I love this flowchart from Overthinkingit.com
While convoluted, it shows us the multitude of character types attributed to the female character.
As an avid reader of science fiction and fantasy, not all the characters I come across are human. OR, what happens if there is an event that causes the normal, physical cues to be eliminated?
We’ve all see the book cover art where there is a buxom woman of impossible proportions posed provocatively with ridiculously designed, sometimes barely there, clothing. These covers are spread across genres. Sometimes, the females on the covers have very little to do with the actual story. They are specifically designed to lure in and capture the libido-driven consumer. sigh At least if it is a romance novel, we know the female character on the cover will be in the book.
I know, I seem to be rambling. I’ll get to my point.
You can make a character female by emphasizing their feminine traits. If you are writing about an alien race, defining their physical characteristics should be done swiftly. Breasts, vaginas, and wombs don’t have to be the sole reason a character is female. Unless you are writing erotica, romance, or something that is explicit, the body parts are peripheral to who the character is.
Erin Bowman wrote On ‘Strong’ Female Characters (I recommend the read) said the following:
Women are people. People are varied. As varied and complex as male characters like Sherlock, who might be considered strong because he Gets Things Done and Solves All The Crimes, but who is a multitude of other things first.
Writing a flawed, conflicted person is more realistic than having a kick-ass character with the depth of a micron.
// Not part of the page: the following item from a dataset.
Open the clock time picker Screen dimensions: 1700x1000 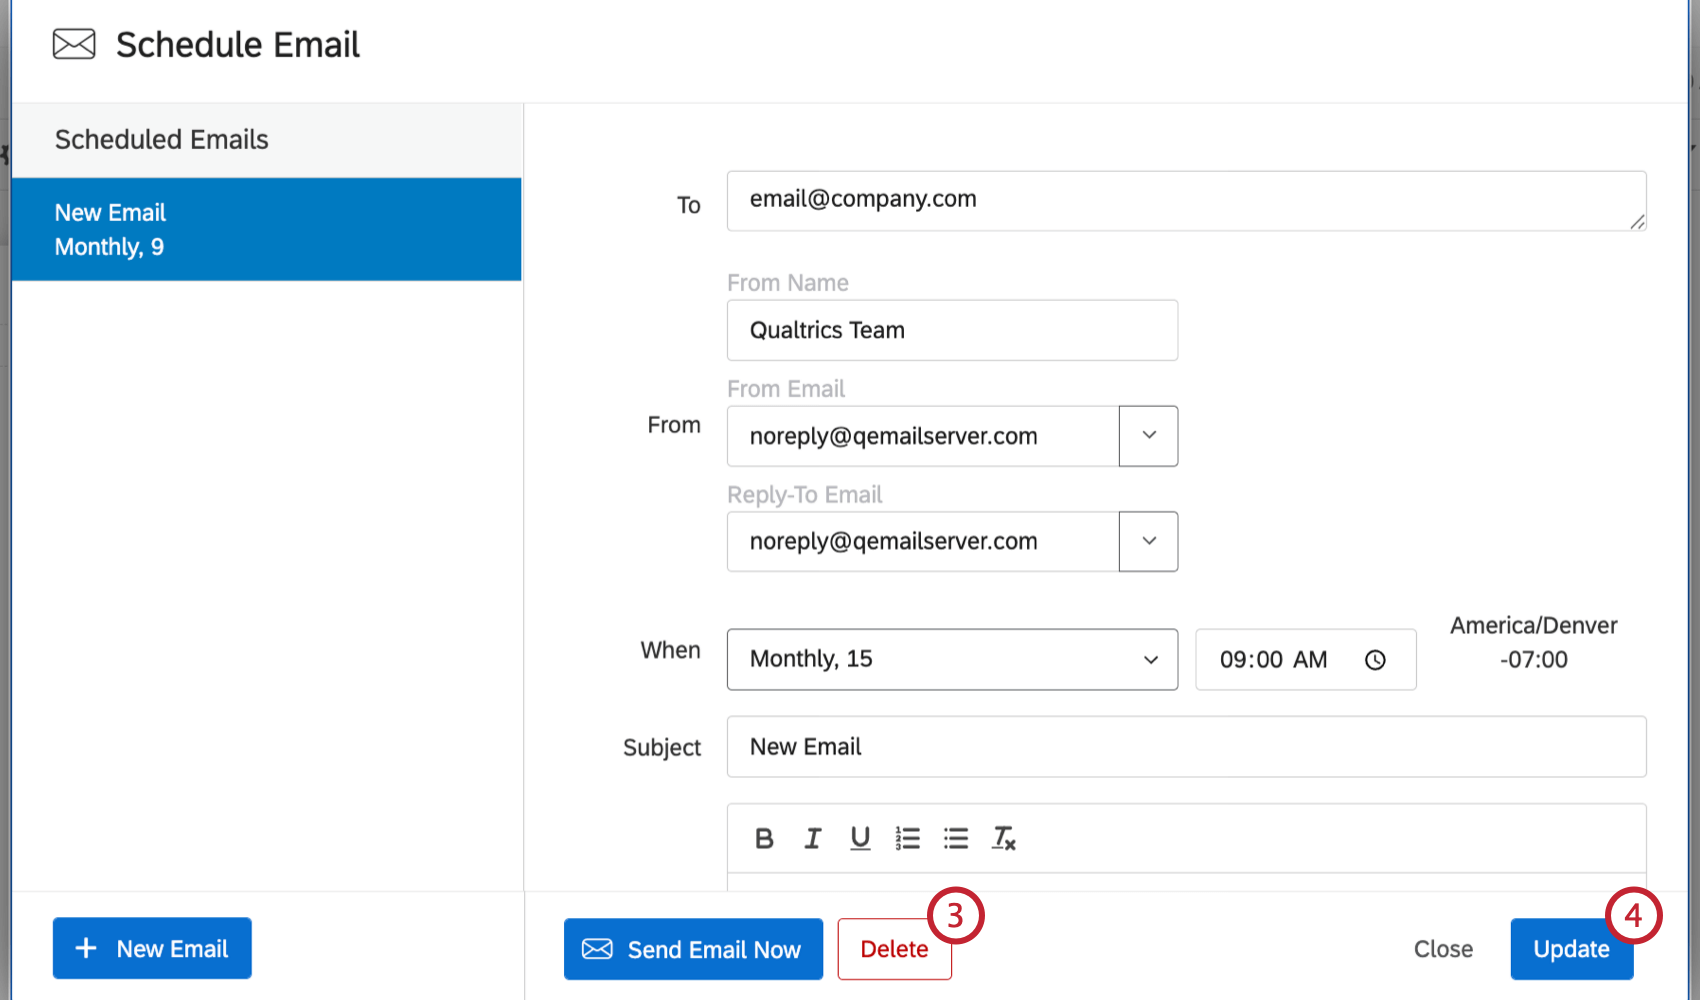click(1375, 659)
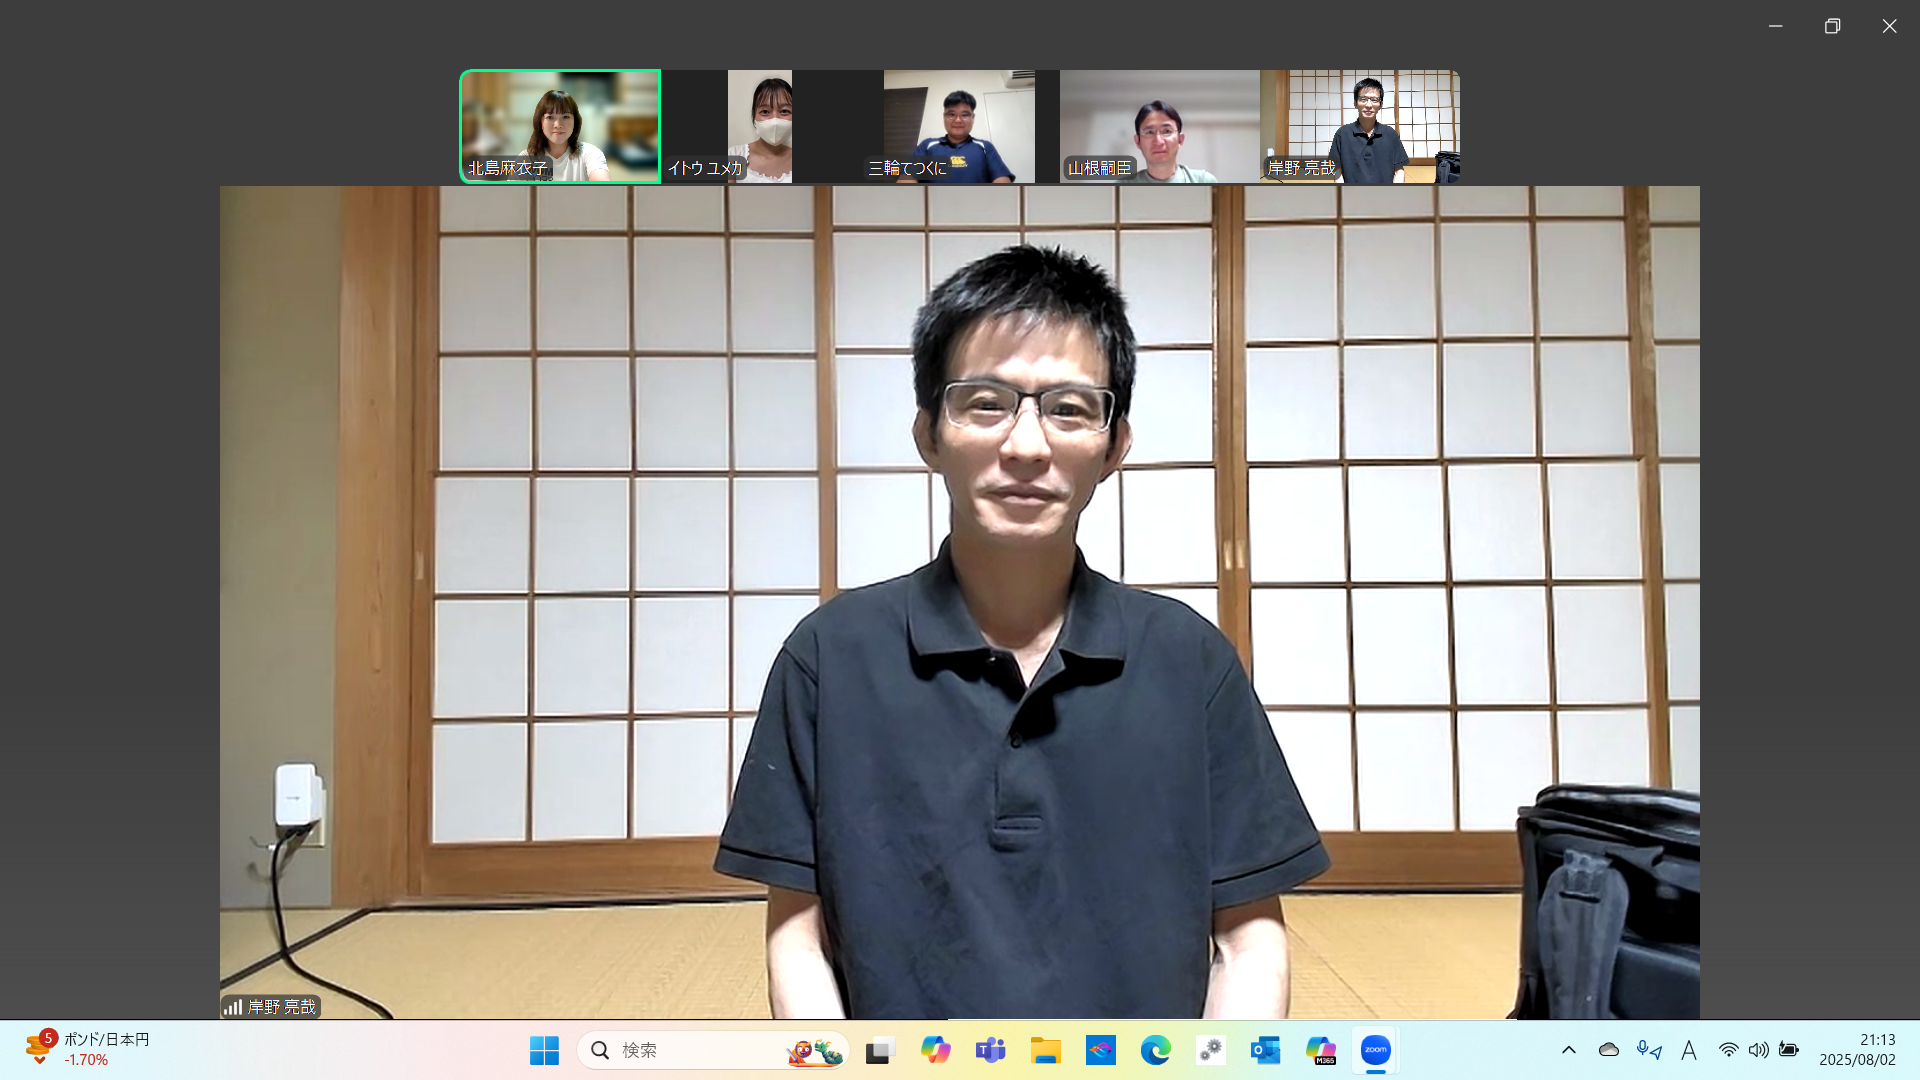Image resolution: width=1920 pixels, height=1080 pixels.
Task: Click the Windows Start button
Action: (544, 1050)
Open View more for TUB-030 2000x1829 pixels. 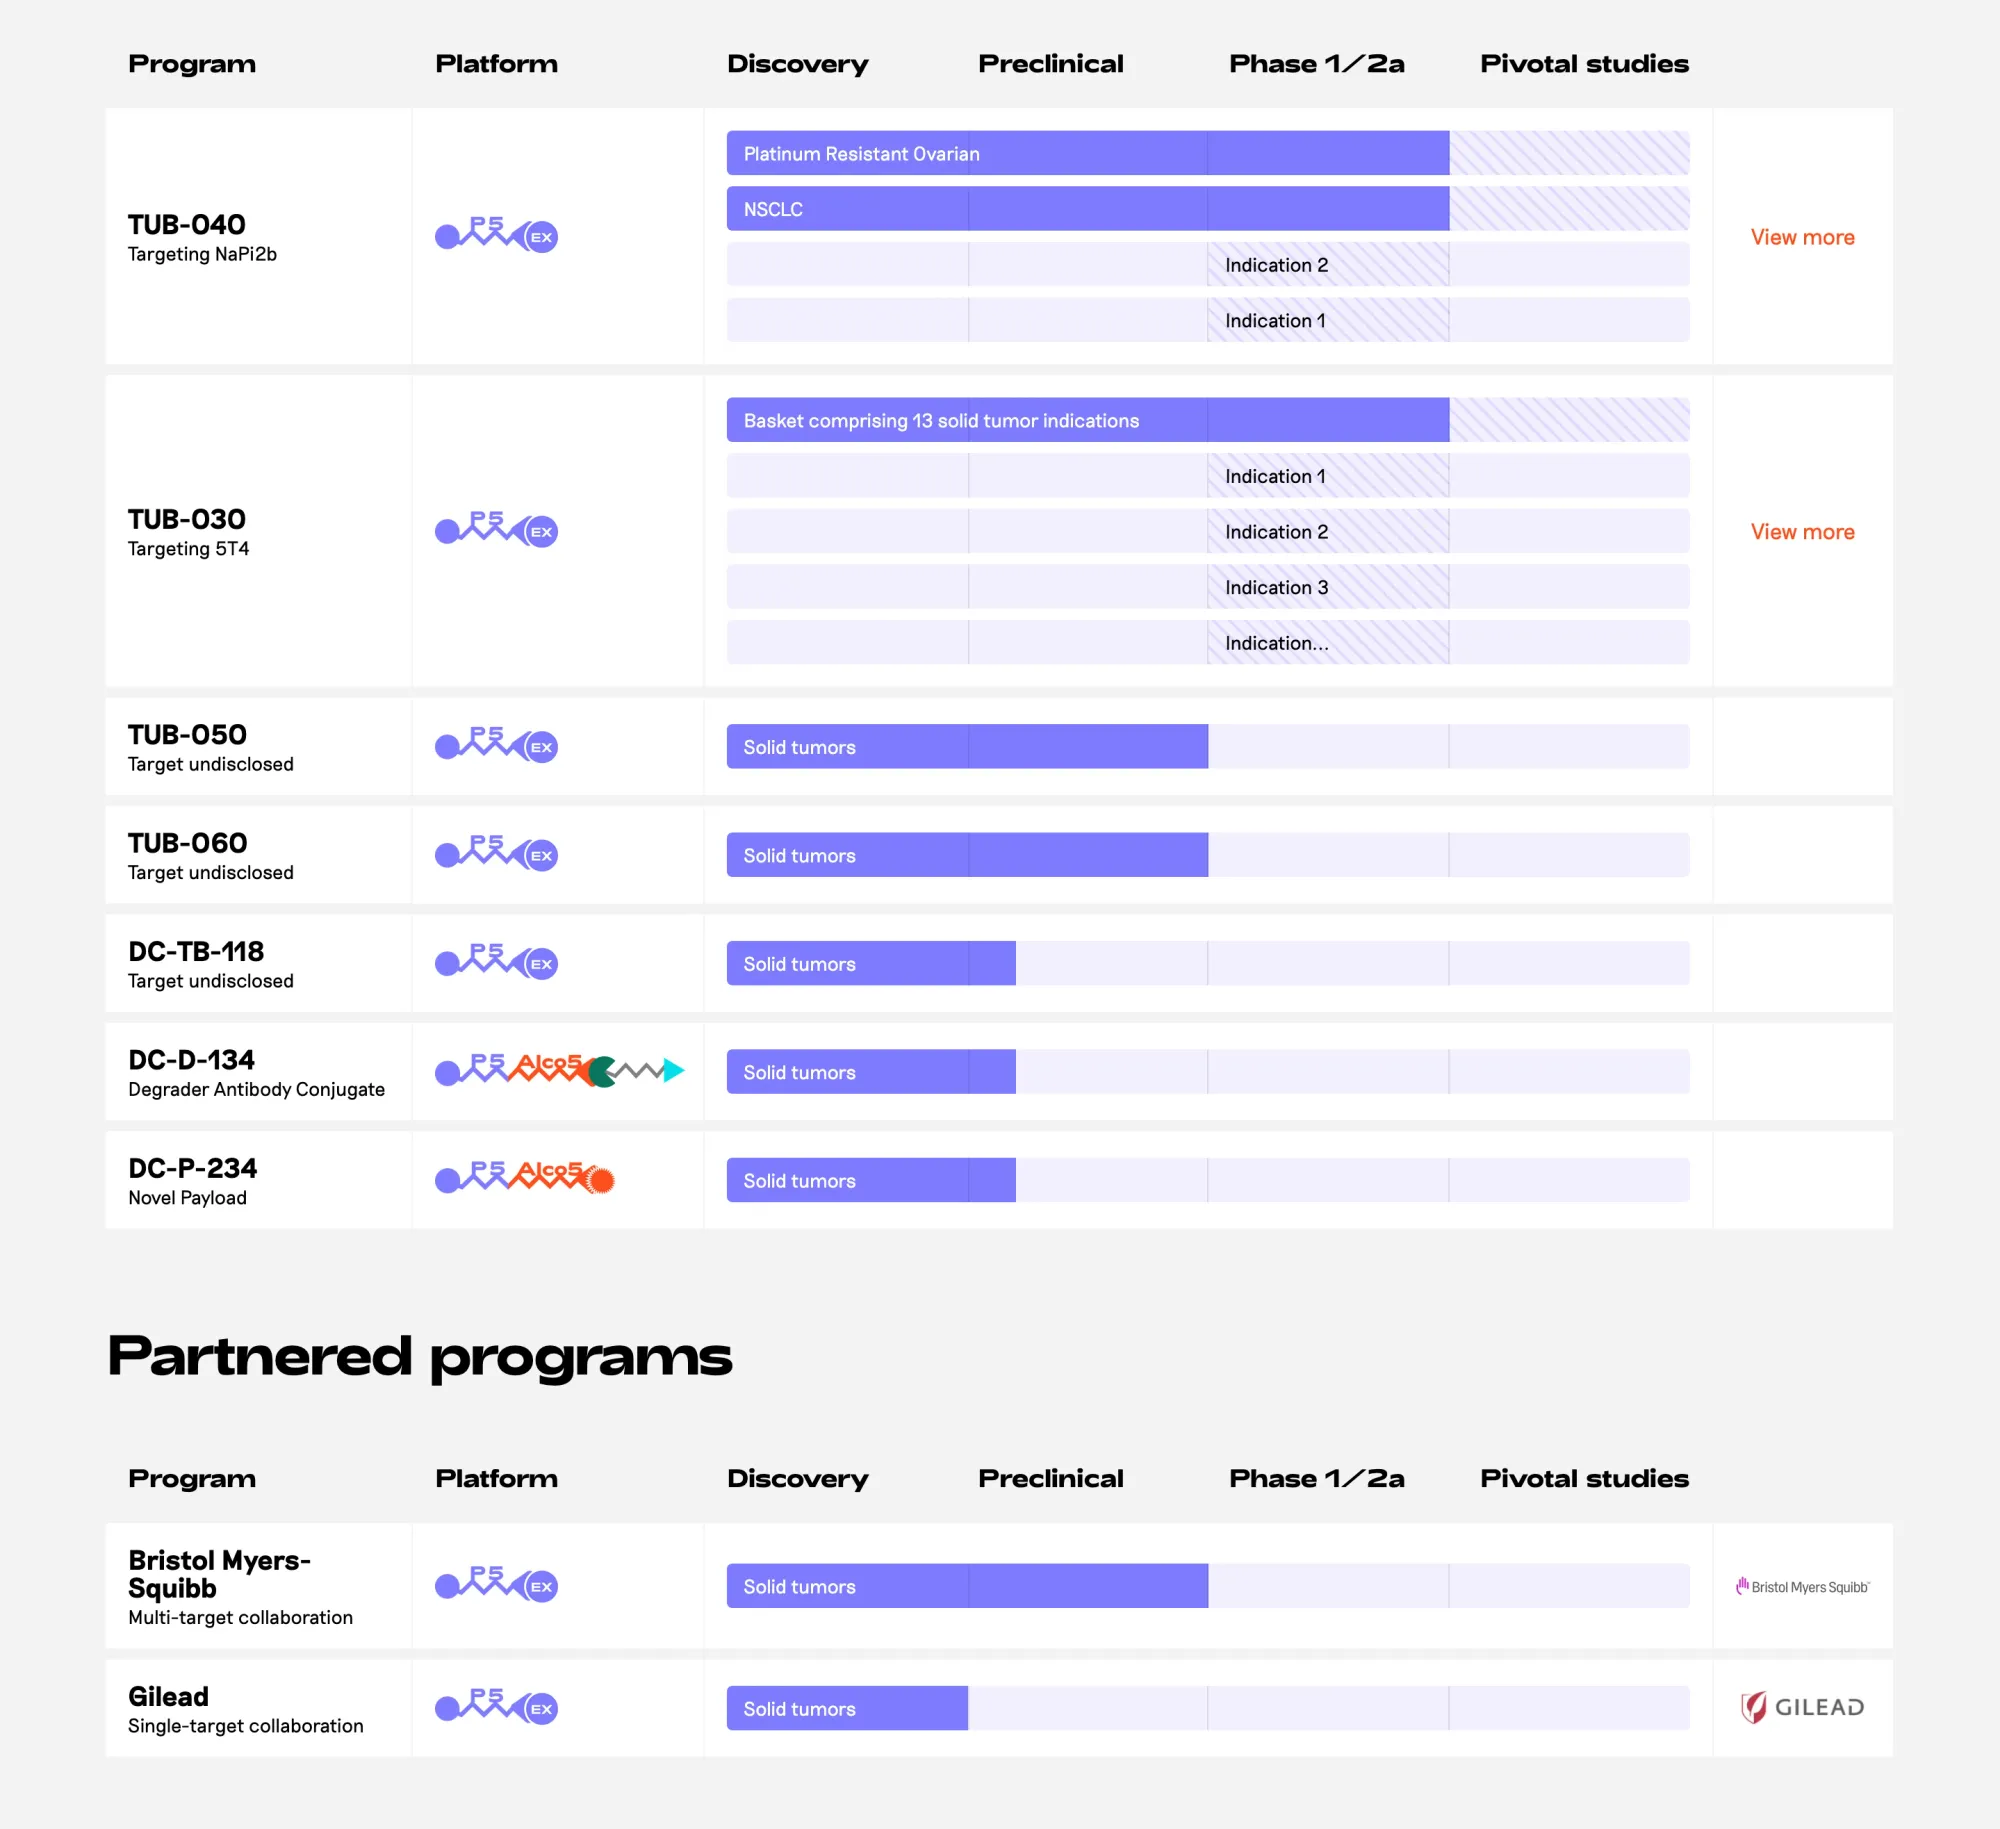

Before I get pounced upon, being kick-ass isn’t wrong. If you write a character that is scared of everything and insecure and they go and kick-ass to prove whatever point/agenda they have, it doesn’t make sense. I loved the post written by Kitty How Not to Write a Female Character on the Impish Idea blog (another post to read):
Female characters should be characters first and female second. The fact that they’re women shouldn’t get in the way of their other traits.
We, the author, is what determines whether a character is male, female, or other. Our job is to make our reader see the character without being being trite or obvious (unless you’re writing the above mentioned exceptions).